***** Extrait du document *****
C’est un vrai spectacle quand, en pleine nuit, vous êtes dans la campagne à observer tous ces « feux d’artifice », mais inversement quand cela commence à canarder, vous vous planquez. Tout le monde se planquait sous les arbres ou ailleurs pour ne pas être une cible car cela se passait aussi bien la journée que la nuit.

Je n’ai pas vu de morts… Dans mon petit village, il s’est effectivement passé des choses mais hors de ma vue. Mes parents, eux, ont vu des morts car des gens ont été fusillés mais ce n’était pas un spectacle pour les enfants.

Restrictions alimentaires, marché noir et pillage

Nous ressentions l’angoisse de nos parents notamment quand il fallait rechercher l’alimentation. Il fallait faire la queue. En attendant que ma mère puisse se libérer, ma sœur et moi allions prendre notre place dans la queue devant les alimentations car il y avait une pénurie totale. Il fallait attendre… Nous avions des cartes de rationnement : nous avions droit à du savon, des denrées de base. C’était conditionné : s’il n’y avait pas d’arrivage, vous n’aviez rien et vous aviez fait la queue pour rien.
Dans un village de six cents habitants, les six cents habitants étaient tous au même régime ! Nous allions tous faire la queue !
***** Matériel extrait *****
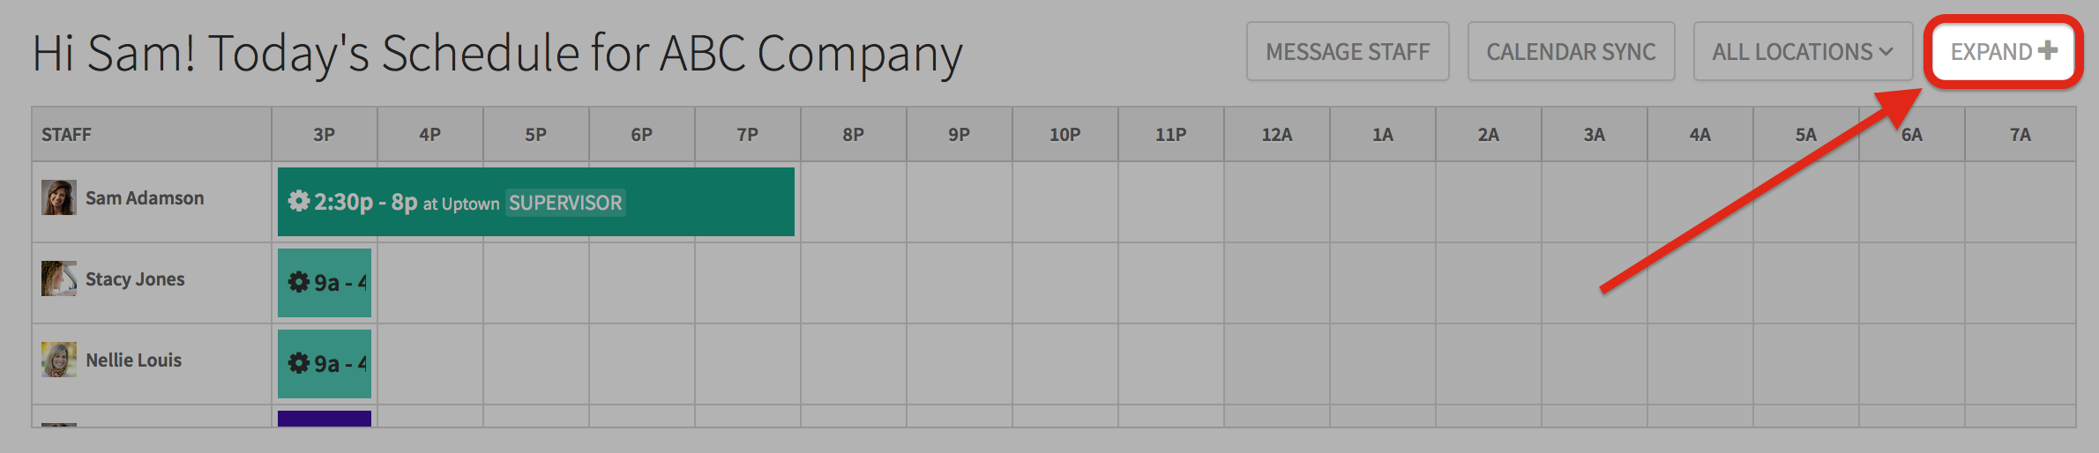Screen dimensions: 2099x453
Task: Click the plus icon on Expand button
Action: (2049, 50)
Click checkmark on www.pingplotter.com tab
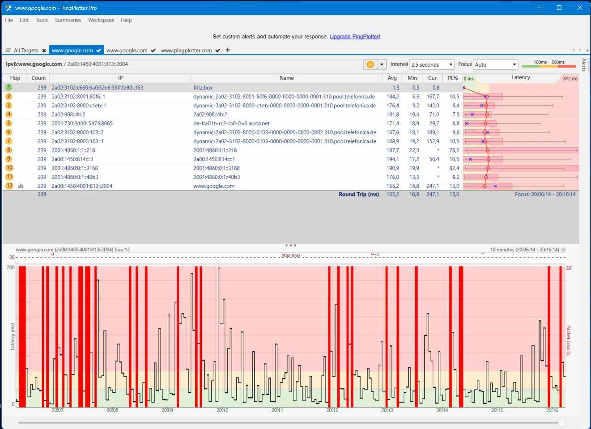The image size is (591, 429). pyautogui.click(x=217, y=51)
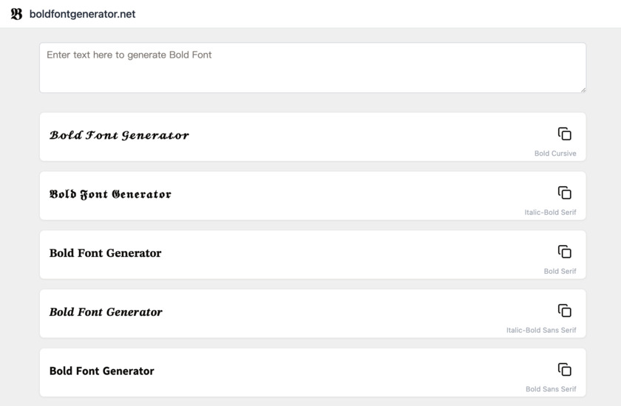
*****
Tâche demandée 1 –
Reproduisez mot pour mot le passage du témoignage sur la guerre qui s'ouvre sur les mots contenant « Je n’ai pas » et se termine par « pour les enfants. ».
Tâche demandée 2 –
Prolongez le témoignage sur la vie au village pendant la guerre à partir de sa dernière phrase.

Résultat attendu 1 –
Je n’ai pas vu de morts… Dans mon petit village, il s’est effectivement passé des choses mais hors de ma vue. Mes parents, eux, ont vu des morts car des gens ont été fusillés mais ce n’était pas un spectacle pour les enfants.

Résultat attendu 2 –
Il y avait quand même des histoires de classes sociales avec l’histoire du marché noir… Ceux qui avaient de l’argent étaient quand même nantis. Ils obtenaient tout ce qu’ils voulaient. Un frère de ma mère avait une petite ferme à deux ou trois kilomètres et ma tante allait régulièrement faire les marchés parce qu’elle y vendait des produits de la ferme, des œufs, du beurre…Mais elle ne passait à la maison que si elle avait des invendus ! C’était pourtant de la famille ! Si ma mère était allé lui demander quelque chose, elle lui aurait répondu non car elle savait qu’elle les vendrait plus cher au marché. J’en ai gardé un certain ressentiment : « Quand même ! Elle a des œufs (alors que nous, nous n’en avions pas) et elle ne nous en donne pas ». Ma mère en a d’ailleurs toujours voulu à ma tante d’avoir agi ainsi… d’autant plus que nous n’avions rien puisque nous n’étions pas fermiers. C’était comme ça. Des gens se sont d’ailleurs enrichis grâce au marché noir.

Il y eut également des pillages là où les gens étaient partis. Un militaire de ma famille avait laissé son domicile libre. Sa femme avait réussi à le suivre. Leur maison a été incendiée car les Allemands y ont trouvé des habits militaires. Automatiquement quand une maison prend feu, il y a des restes… et des visiteurs !

L’information

Mes parents écoutaient Radio Londres. C’était de l’hébreu pour nous car les messages étaient codés. Les gens l’écoutaient parce qu’ils pensaient : « On aura peut-être une information… » Le signal c’était « Boum, boum, boum, boum… boum, boum, boum, boum » Et tout cela était écouté en catimini, au volume minimum, car il ne fallait surtout pas que les Allemands entendent. Ils faisaient des rondes après le couvre-feu : le soir les gens ne sortaient pas, il ne fallait pas de lumière. Tout était obturé.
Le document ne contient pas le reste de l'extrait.